▸ **DATA RECORDS**:
Start of Block

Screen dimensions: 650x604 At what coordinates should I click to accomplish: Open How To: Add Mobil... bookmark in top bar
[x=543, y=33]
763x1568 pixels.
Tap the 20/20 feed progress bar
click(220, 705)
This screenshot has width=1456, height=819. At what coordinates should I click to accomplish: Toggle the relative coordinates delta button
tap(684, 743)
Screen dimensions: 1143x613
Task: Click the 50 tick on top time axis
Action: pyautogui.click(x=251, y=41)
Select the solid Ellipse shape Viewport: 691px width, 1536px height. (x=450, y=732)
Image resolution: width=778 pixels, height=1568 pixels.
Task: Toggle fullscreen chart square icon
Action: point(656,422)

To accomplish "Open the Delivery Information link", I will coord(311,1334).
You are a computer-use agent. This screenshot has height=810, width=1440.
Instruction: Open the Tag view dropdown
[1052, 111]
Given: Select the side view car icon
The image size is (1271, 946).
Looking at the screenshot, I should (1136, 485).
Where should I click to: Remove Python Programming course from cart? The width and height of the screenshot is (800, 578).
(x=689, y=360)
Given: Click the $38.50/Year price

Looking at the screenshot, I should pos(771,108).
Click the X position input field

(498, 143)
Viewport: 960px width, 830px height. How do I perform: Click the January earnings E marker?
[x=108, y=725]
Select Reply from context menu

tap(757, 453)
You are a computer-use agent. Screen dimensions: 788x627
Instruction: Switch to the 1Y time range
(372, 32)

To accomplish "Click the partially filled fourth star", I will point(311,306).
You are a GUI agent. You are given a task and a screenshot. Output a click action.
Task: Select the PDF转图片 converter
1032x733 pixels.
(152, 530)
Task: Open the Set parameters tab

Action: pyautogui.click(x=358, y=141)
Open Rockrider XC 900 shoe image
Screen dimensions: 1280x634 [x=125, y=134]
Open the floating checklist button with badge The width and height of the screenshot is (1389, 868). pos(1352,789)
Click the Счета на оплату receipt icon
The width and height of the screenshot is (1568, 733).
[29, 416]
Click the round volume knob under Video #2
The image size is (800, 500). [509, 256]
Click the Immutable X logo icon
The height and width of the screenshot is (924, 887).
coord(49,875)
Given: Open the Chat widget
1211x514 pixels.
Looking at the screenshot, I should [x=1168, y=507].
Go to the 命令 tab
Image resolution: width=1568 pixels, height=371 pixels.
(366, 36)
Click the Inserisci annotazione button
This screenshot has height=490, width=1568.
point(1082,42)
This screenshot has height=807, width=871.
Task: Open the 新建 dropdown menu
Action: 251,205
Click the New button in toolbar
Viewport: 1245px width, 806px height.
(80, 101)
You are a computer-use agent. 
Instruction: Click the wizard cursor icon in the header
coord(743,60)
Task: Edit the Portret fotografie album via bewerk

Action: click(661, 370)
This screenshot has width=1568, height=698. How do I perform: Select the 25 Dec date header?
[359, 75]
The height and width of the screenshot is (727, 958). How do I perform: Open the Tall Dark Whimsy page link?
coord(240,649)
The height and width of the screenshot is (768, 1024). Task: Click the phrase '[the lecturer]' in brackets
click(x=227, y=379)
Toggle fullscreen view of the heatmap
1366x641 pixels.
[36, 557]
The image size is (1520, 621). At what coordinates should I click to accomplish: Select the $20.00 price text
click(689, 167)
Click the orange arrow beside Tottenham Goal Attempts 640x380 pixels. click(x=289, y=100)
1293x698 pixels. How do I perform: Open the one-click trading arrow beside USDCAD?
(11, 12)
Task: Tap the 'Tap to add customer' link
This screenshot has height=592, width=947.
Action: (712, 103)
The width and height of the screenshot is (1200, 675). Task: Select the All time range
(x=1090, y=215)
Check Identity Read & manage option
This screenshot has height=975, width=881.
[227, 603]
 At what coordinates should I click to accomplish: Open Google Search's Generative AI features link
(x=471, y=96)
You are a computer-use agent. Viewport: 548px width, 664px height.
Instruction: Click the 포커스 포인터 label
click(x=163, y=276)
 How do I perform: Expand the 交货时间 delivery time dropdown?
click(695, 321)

End of Block

▸ **TASK TO CARRY OUT**: Restate word for word only the lines above from the line containing "1032x733 pixels." to the line containing "Given: Open the Chat widget", both of them included.

▸ **ANSWER TO THIS TASK**:
1032x733 pixels.
(152, 530)
Task: Open the Set parameters tab

Action: pyautogui.click(x=358, y=141)
Open Rockrider XC 900 shoe image
Screen dimensions: 1280x634 [x=125, y=134]
Open the floating checklist button with badge The width and height of the screenshot is (1389, 868). pos(1352,789)
Click the Счета на оплату receipt icon
The width and height of the screenshot is (1568, 733).
[29, 416]
Click the round volume knob under Video #2
The image size is (800, 500). [509, 256]
Click the Immutable X logo icon
The height and width of the screenshot is (924, 887).
coord(49,875)
Given: Open the Chat widget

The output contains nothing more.